After the receiving and reviewing of the letter from the Department of Corporations, defendants began to sell the storage inventory as part of its arbitrage operation.

Defendants’ alleged riskless use of their customers’ property became extremely risky because defendants did not utilize all of the proceeds from the sale of the stored material for the purchase of futures contracts. The futures contracts were purchased on margin, requiring that only a portion of the purchase price be paid immediately in cash. A substantial portion of the proceeds from the sale of the stored property was utilized by the defendants for the payment of items such as salaries, bonuses, attorney’s fees, advertising expenses, and other items of overhead. In this regard, an amount in excess of $100,000 was paid into a pension and profit sharing plan for employees. Defendants each received substantial salaries ranging from $1,000 per week in October of 1974 to $2,000 per week commencing in October of 1975, and each received bonuses from time to time in 1975.

[Dataset section]:
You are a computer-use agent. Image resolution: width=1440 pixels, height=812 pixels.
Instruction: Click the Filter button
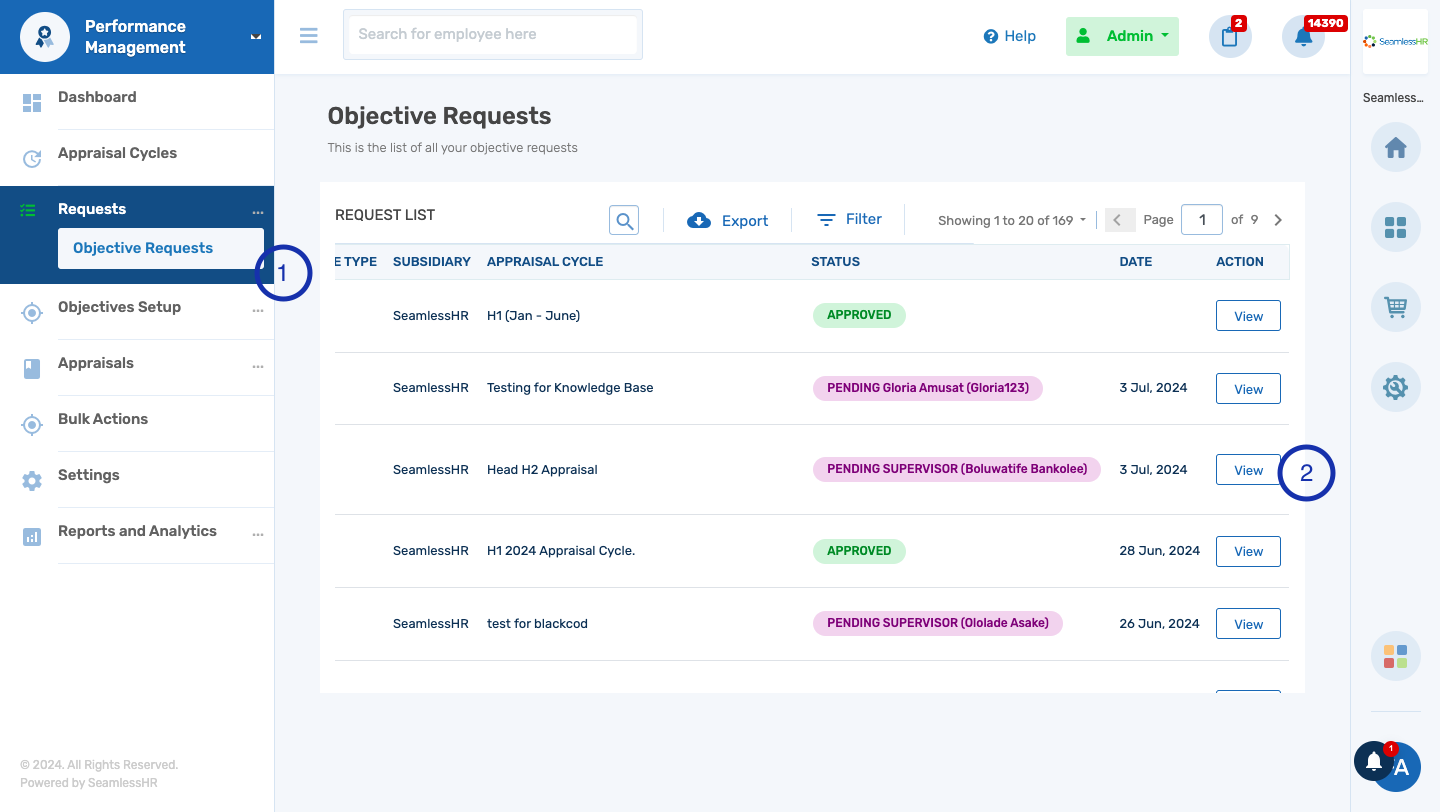click(x=849, y=219)
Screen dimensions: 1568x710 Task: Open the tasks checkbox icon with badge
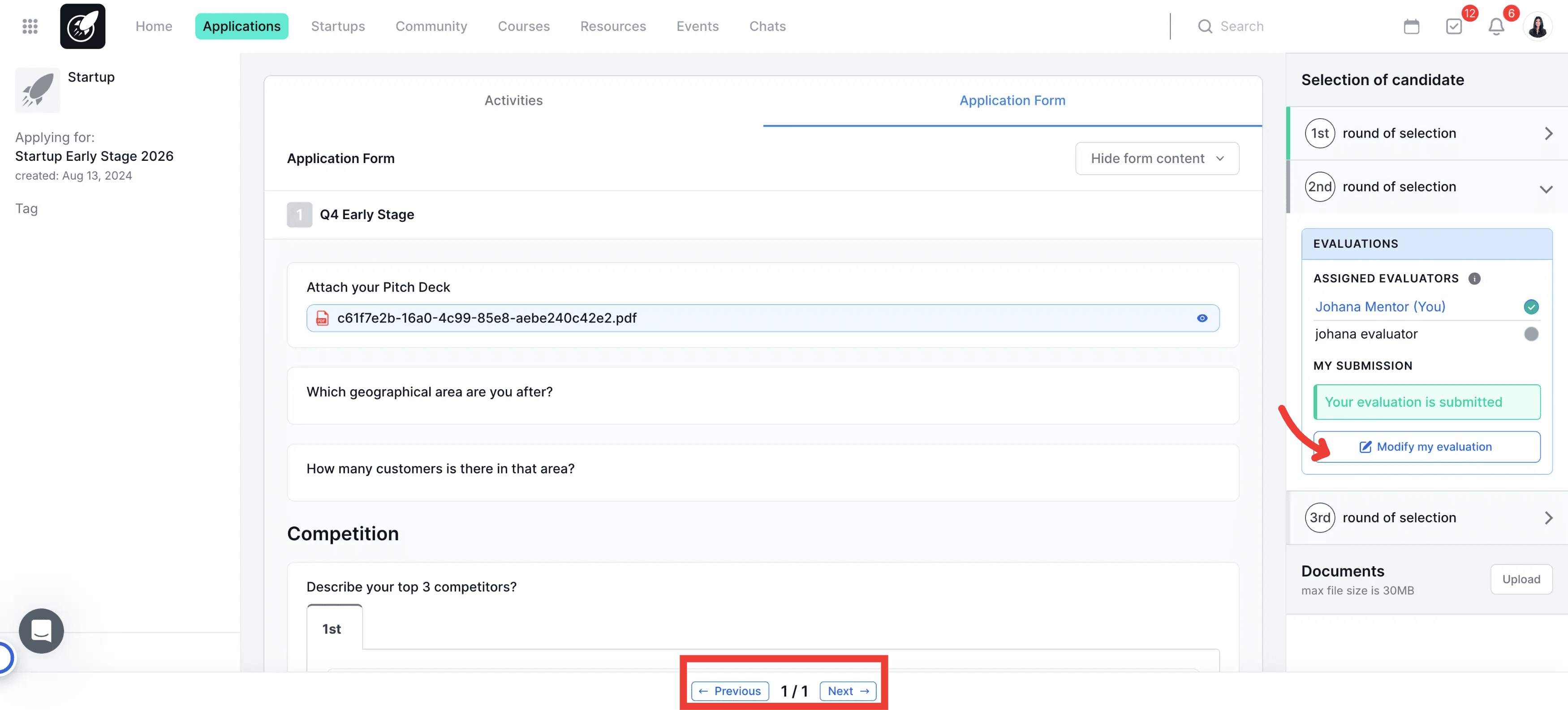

[Directives]:
[a] In the court text, list every item named in the sentence beginning "A substantial portion of the proceeds" as a payment made with the proceeds from the sale of the stored property.
[b] Summarize the court text in two sentences.
Rely only on the court text and not on the material.

[In response]:
[a]
- Salaries
- Bonuses
- Attorney's fees
- Advertising expenses
- Other items of overhead

[b] After reviewing a letter from the Department of Corporations, the defendants began selling the storage inventory as part of an arbitrage operation, which became extremely risky because they did not use all the sale proceeds to buy futures contracts, which were bought on margin. Instead, a substantial portion went to items such as salaries, bonuses, attorney's fees, advertising, and a pension and profit sharing plan, with each defendant receiving salaries of $1,000 to $2,000 per week and bonuses in 1975.